Would you believe it . . . backstage, who should I bump into but miserable Coldplay frontman Chris Martin who was trying to sneak out of Katie’s dressing room dressed as one of the catering staff. ‘Oi, Martin! What you doing in there, you dirty old man?’ I yelled at him but he pretended not to hear me.

I reckon he’s got something going on with the gorgeous Katie, I do. Wait till I tell my Donna! She’s well pally with Gwyneth Paltrow is my Donna and not very good at keeping secrets.
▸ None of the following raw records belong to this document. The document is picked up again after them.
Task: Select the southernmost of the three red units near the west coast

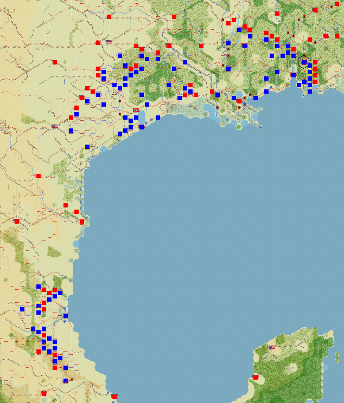Action: coord(82,222)

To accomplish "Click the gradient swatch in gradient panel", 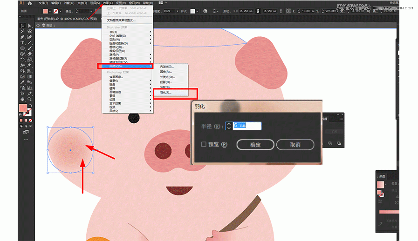I will pos(381,184).
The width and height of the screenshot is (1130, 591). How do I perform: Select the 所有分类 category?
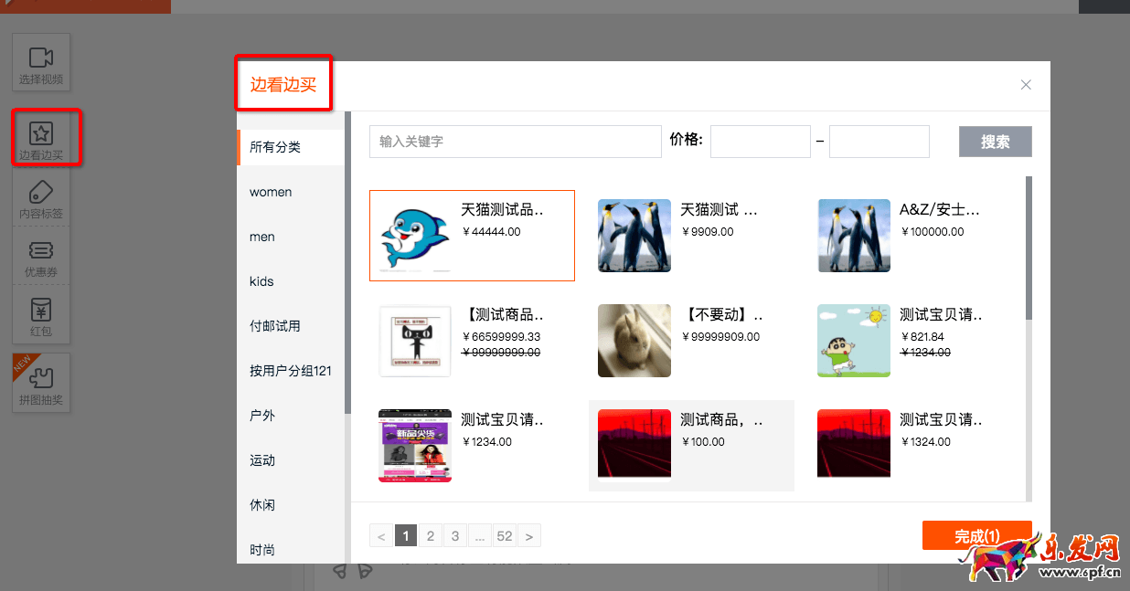pos(275,147)
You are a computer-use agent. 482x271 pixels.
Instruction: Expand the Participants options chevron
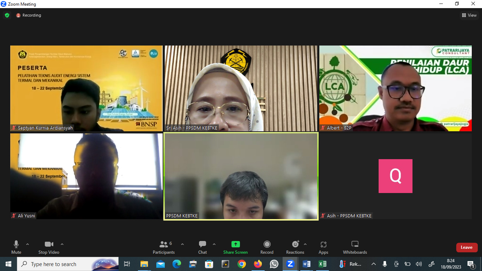182,244
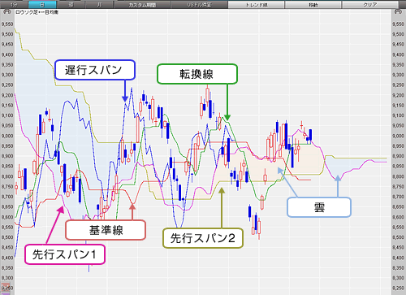Screen dimensions: 406x295
Task: Toggle USドル換算 dollar conversion
Action: 199,4
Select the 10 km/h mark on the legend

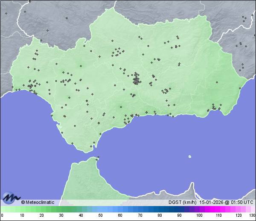22,215
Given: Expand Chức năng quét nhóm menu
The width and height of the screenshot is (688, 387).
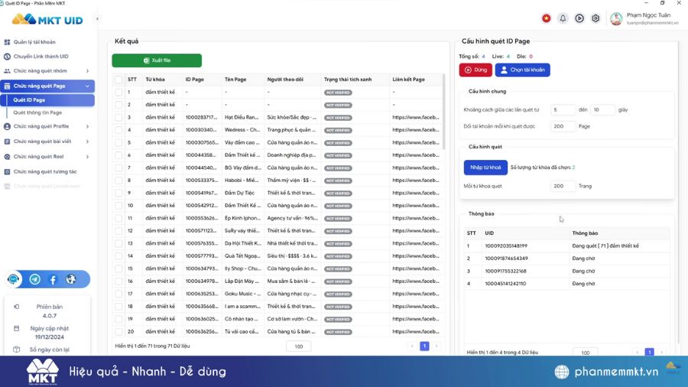Looking at the screenshot, I should click(x=47, y=71).
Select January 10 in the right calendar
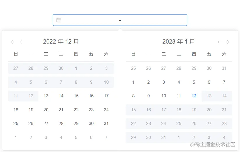 164,96
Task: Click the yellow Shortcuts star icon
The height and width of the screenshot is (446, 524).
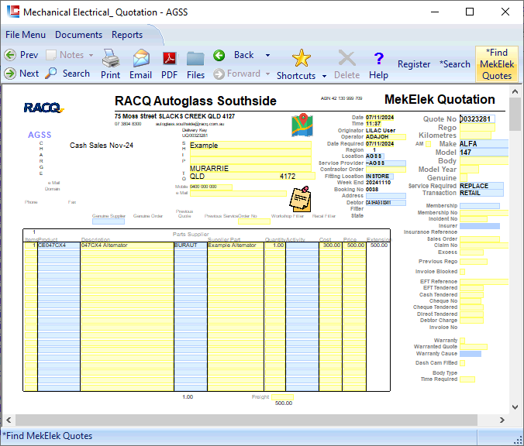Action: pyautogui.click(x=301, y=57)
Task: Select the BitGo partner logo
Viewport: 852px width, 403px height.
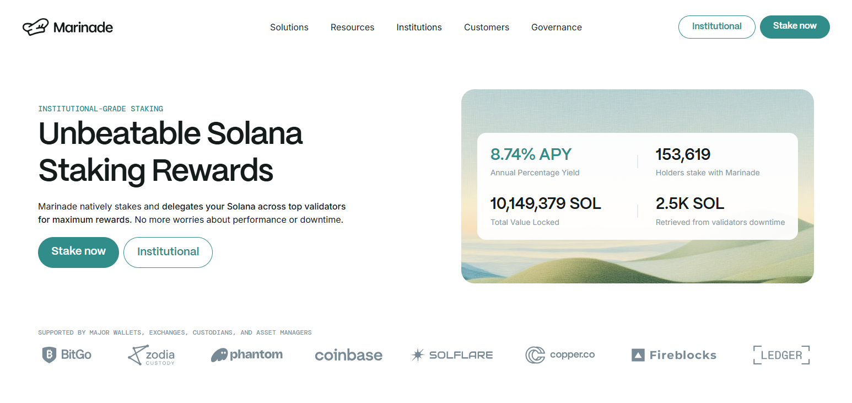Action: 66,354
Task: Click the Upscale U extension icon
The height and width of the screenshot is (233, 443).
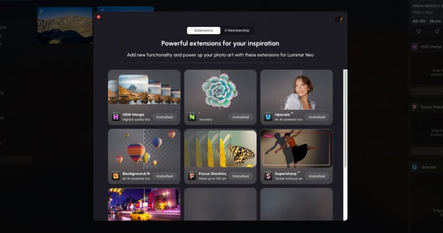Action: pyautogui.click(x=268, y=117)
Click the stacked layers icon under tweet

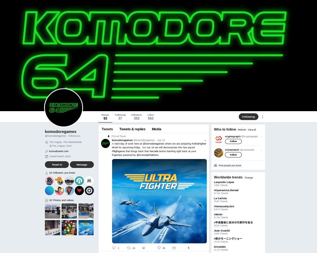(x=144, y=248)

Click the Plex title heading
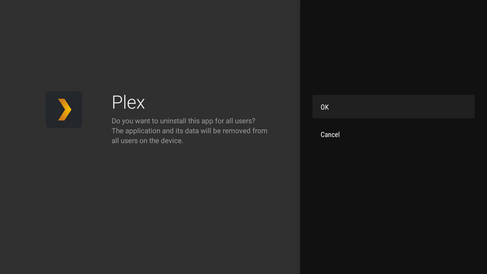coord(128,102)
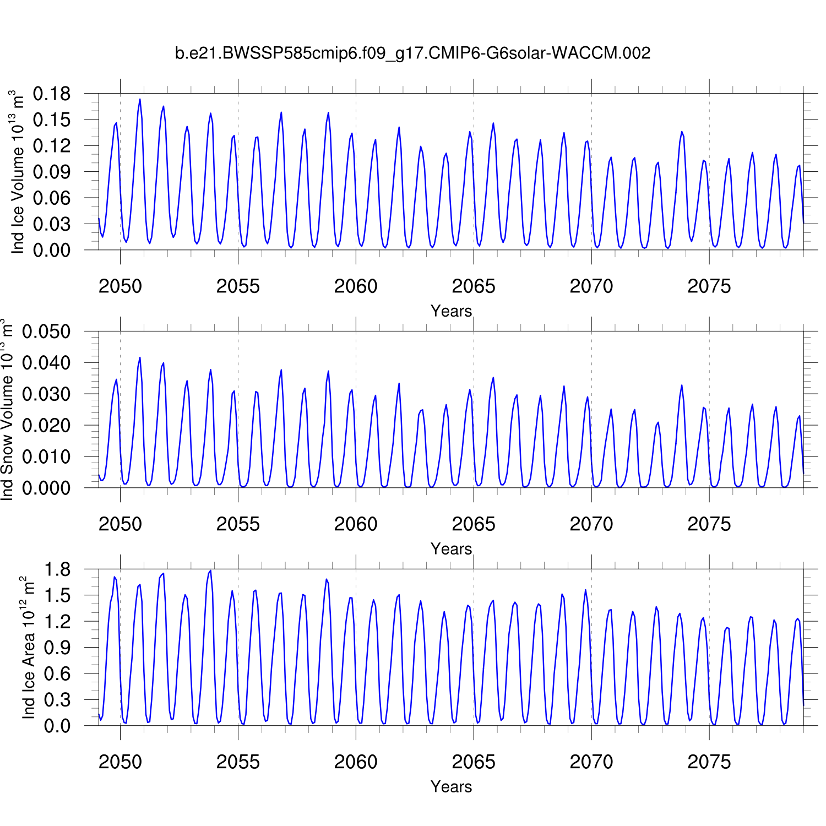Click the 0.020 y-axis value on the snow plot
The width and height of the screenshot is (826, 826).
[x=46, y=426]
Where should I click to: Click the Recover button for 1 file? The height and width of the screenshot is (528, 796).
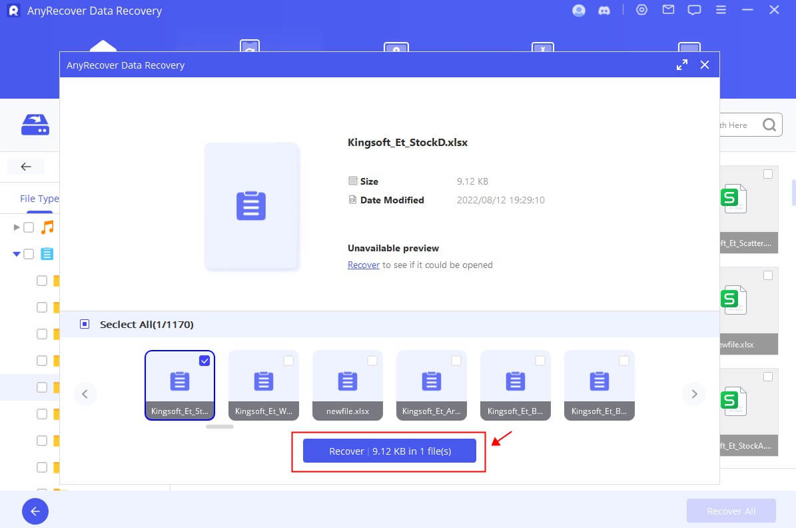click(389, 451)
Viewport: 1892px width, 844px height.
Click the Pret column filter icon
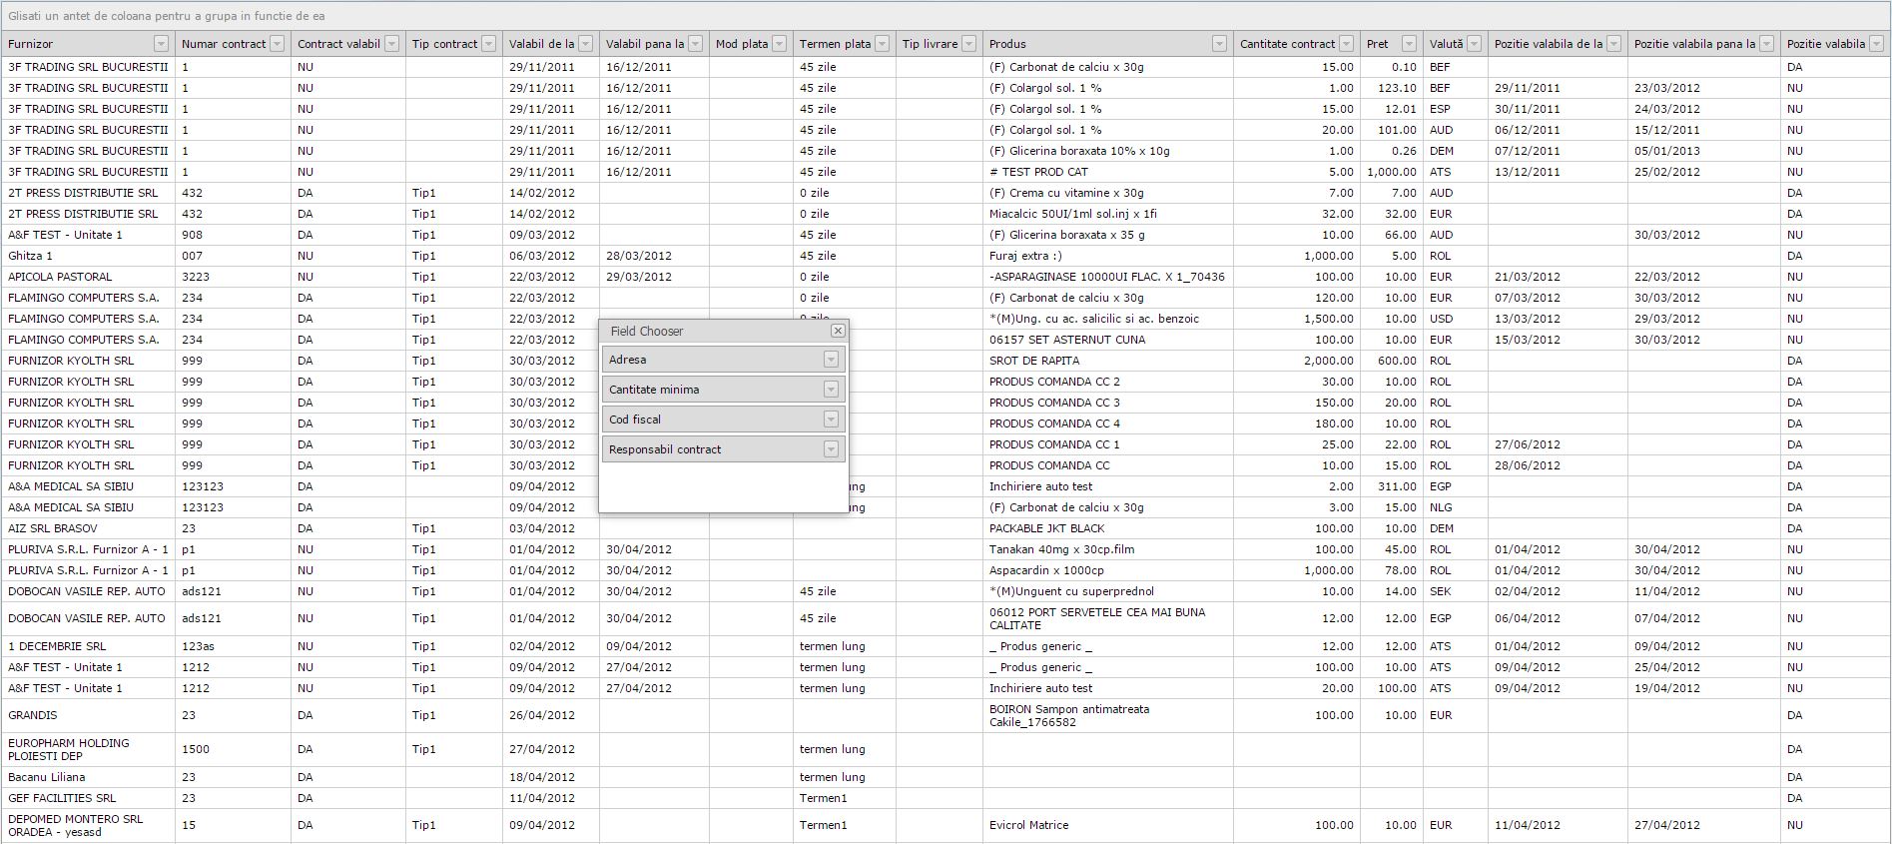1408,44
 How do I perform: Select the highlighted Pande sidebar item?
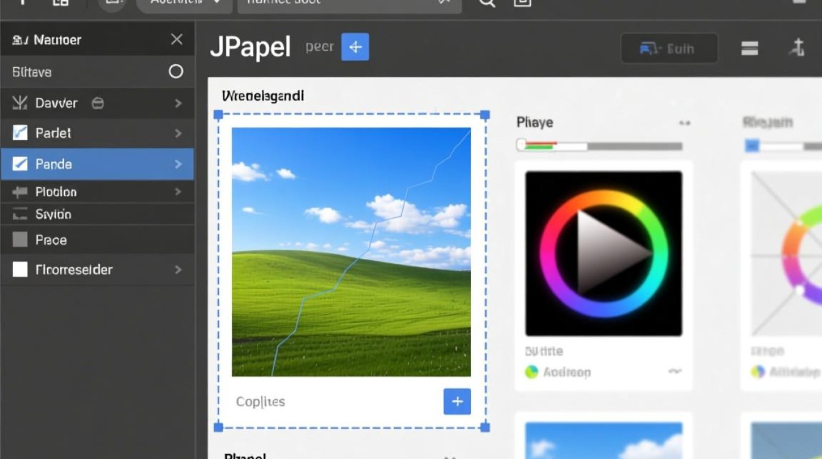(97, 164)
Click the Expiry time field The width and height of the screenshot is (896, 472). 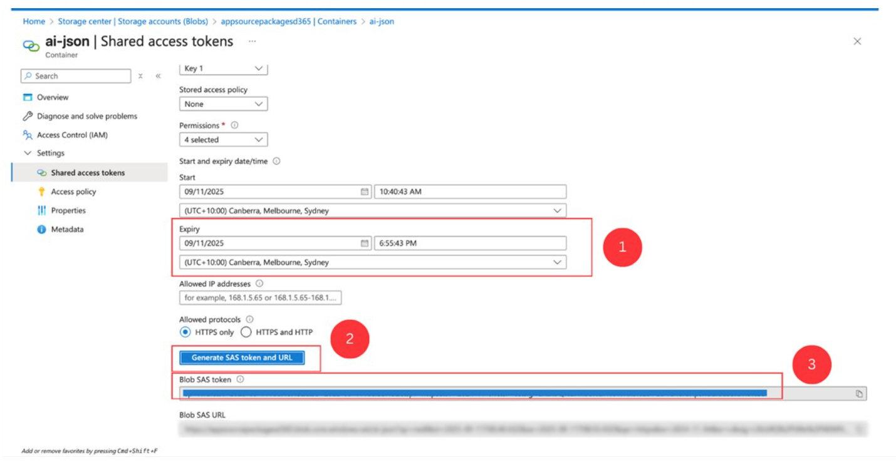(x=470, y=244)
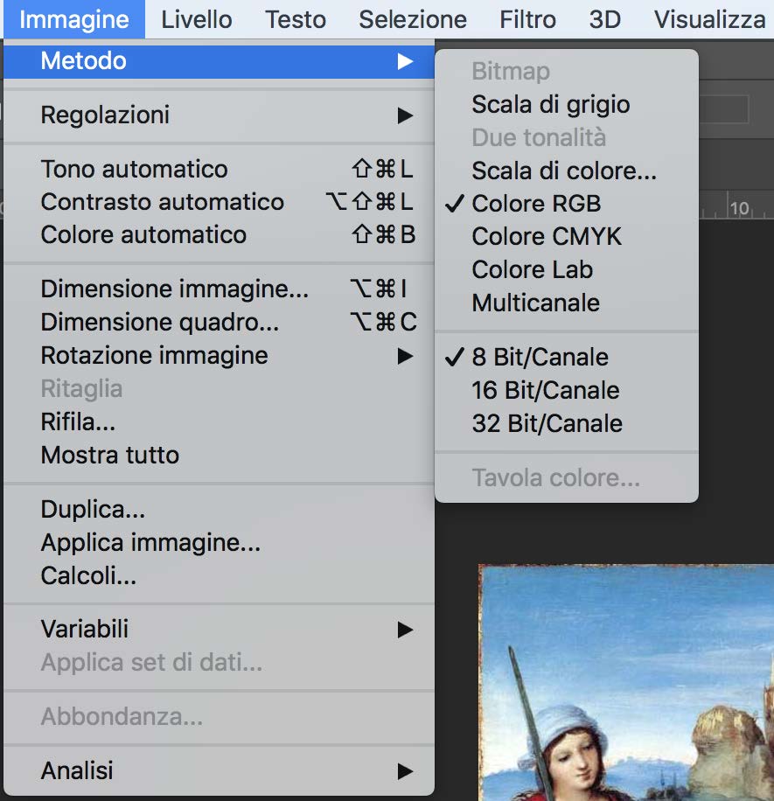Convert to Colore Lab mode

[x=567, y=269]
And I should know: she can’t help telling Filthy Rik and all my other roadie mates about my personal problems - especially when I’ve had too much Guinness and can’t, you know, perform. (My manly duties in the bedroom.) Women.

Rik’s Chiefs’ Gigs

Monday, October 6th, 2008

My best mate and fellow professional roadie Filthy Rik has just been telling me about his upcoming gigs with the Kaiser Chiefs in the UK in October.

I’m really envious because I like the band, and having worked with them before, I know they pay really well - better than bloody Coldplay, anyway, who are crap.

I like the Kaisers’ new single Never Miss The Beat which reminds me of Bill Nelson and Be-Bop Deluxe for some reason. I reckon they’d sell a lot more records though if the singer stopped dressing up as a schoolboy. Weird he is, that one. He’s from Yorkshire so that explains a lot.

Filthy Rik often imbibes too much when he’s doing indie band gigs - he gets too excited, bless him - so I’m hoping he’ll get sacked and I can step in and deputise.

Deputy Kev. I like the sound of that.